***** RECORDED DATA

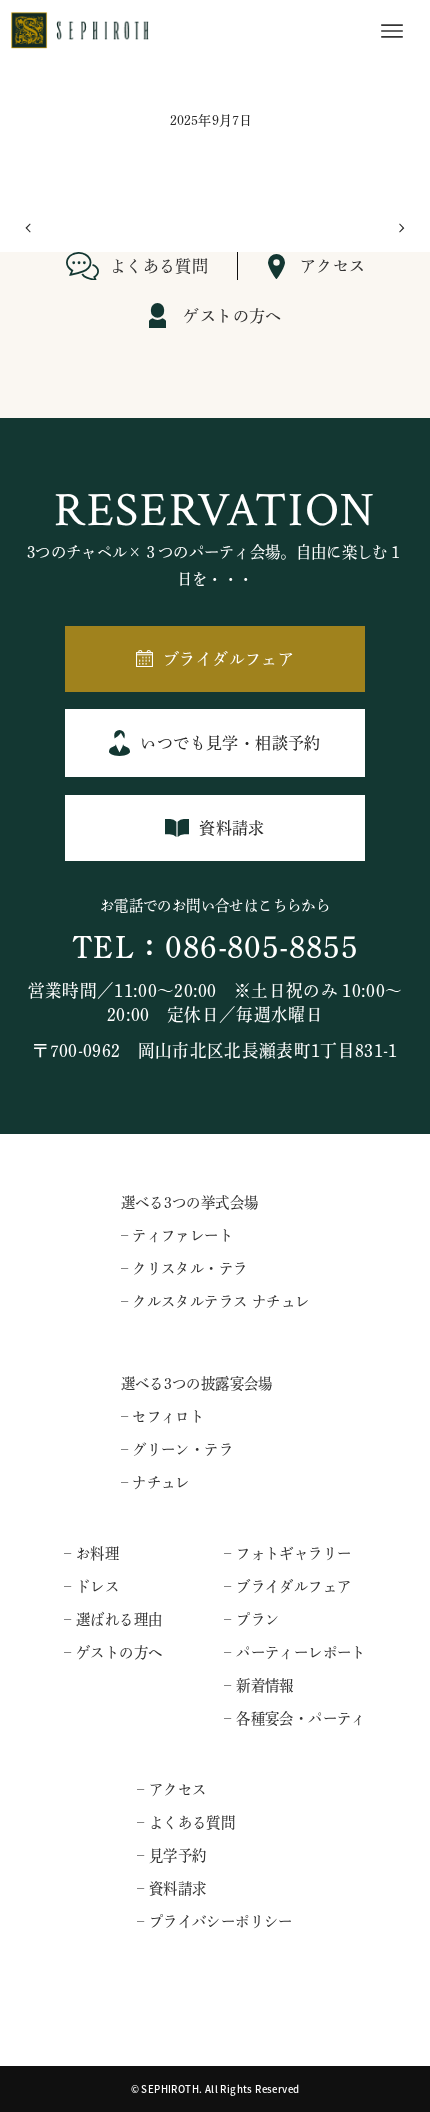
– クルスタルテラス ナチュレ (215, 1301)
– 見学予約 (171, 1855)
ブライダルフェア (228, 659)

**********
***** RECORDED DATA

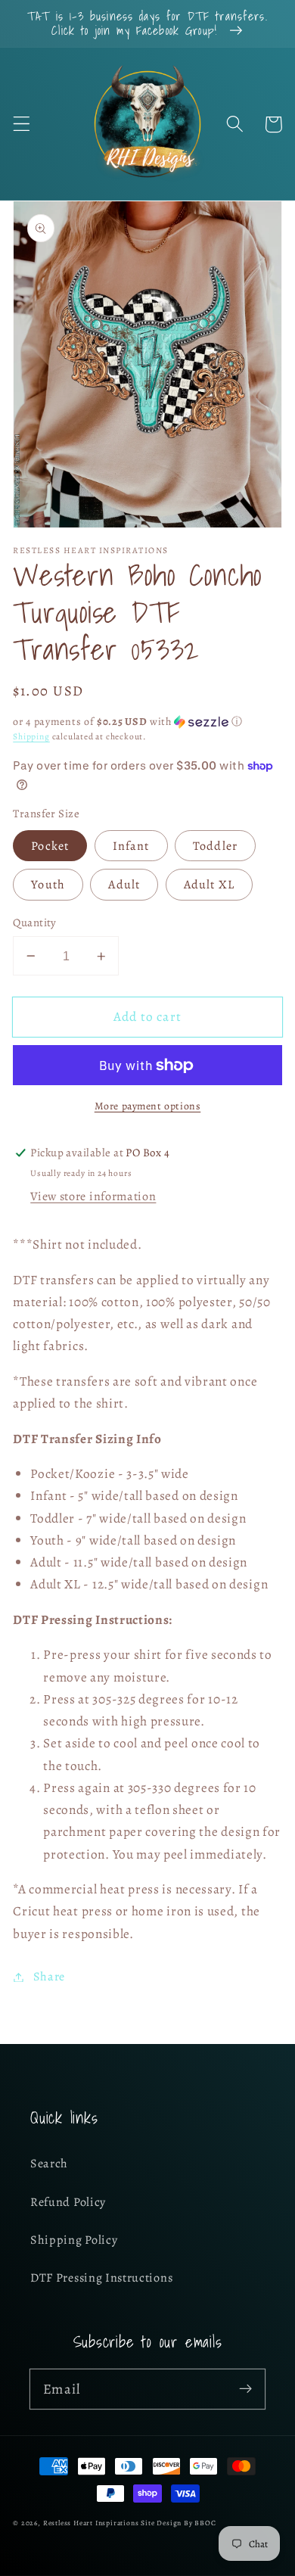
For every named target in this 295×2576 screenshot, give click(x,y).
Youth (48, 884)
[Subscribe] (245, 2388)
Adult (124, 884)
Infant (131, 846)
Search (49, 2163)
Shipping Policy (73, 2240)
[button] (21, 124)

**********
***** RECORDED DATA

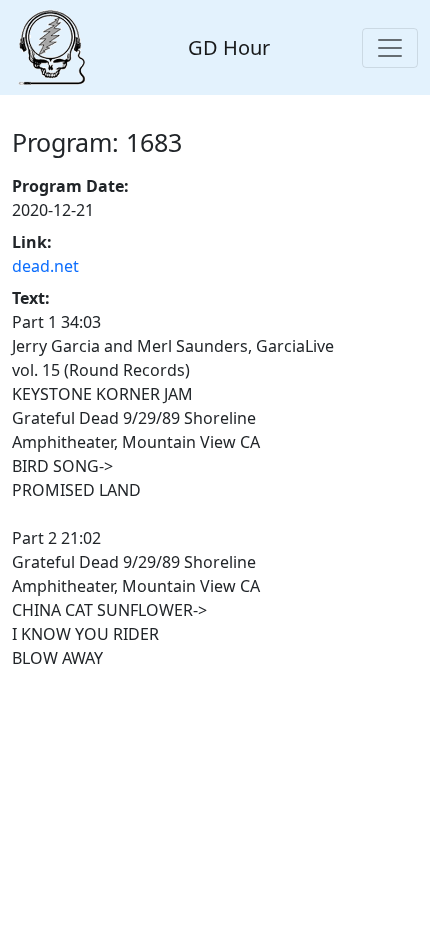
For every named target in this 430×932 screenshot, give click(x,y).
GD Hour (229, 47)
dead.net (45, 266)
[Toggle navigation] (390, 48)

**********

ACTIVITY: Look above for the line with "[Subscribe] (245, 2388)" and the line with "[button] (21, 124)". Retype those two lines and every line between them exactly, adding nothing.

RESPONSE BELOW:
[Subscribe] (245, 2388)
Adult (124, 884)
Infant (131, 846)
Search (49, 2163)
Shipping Policy (73, 2240)
[button] (21, 124)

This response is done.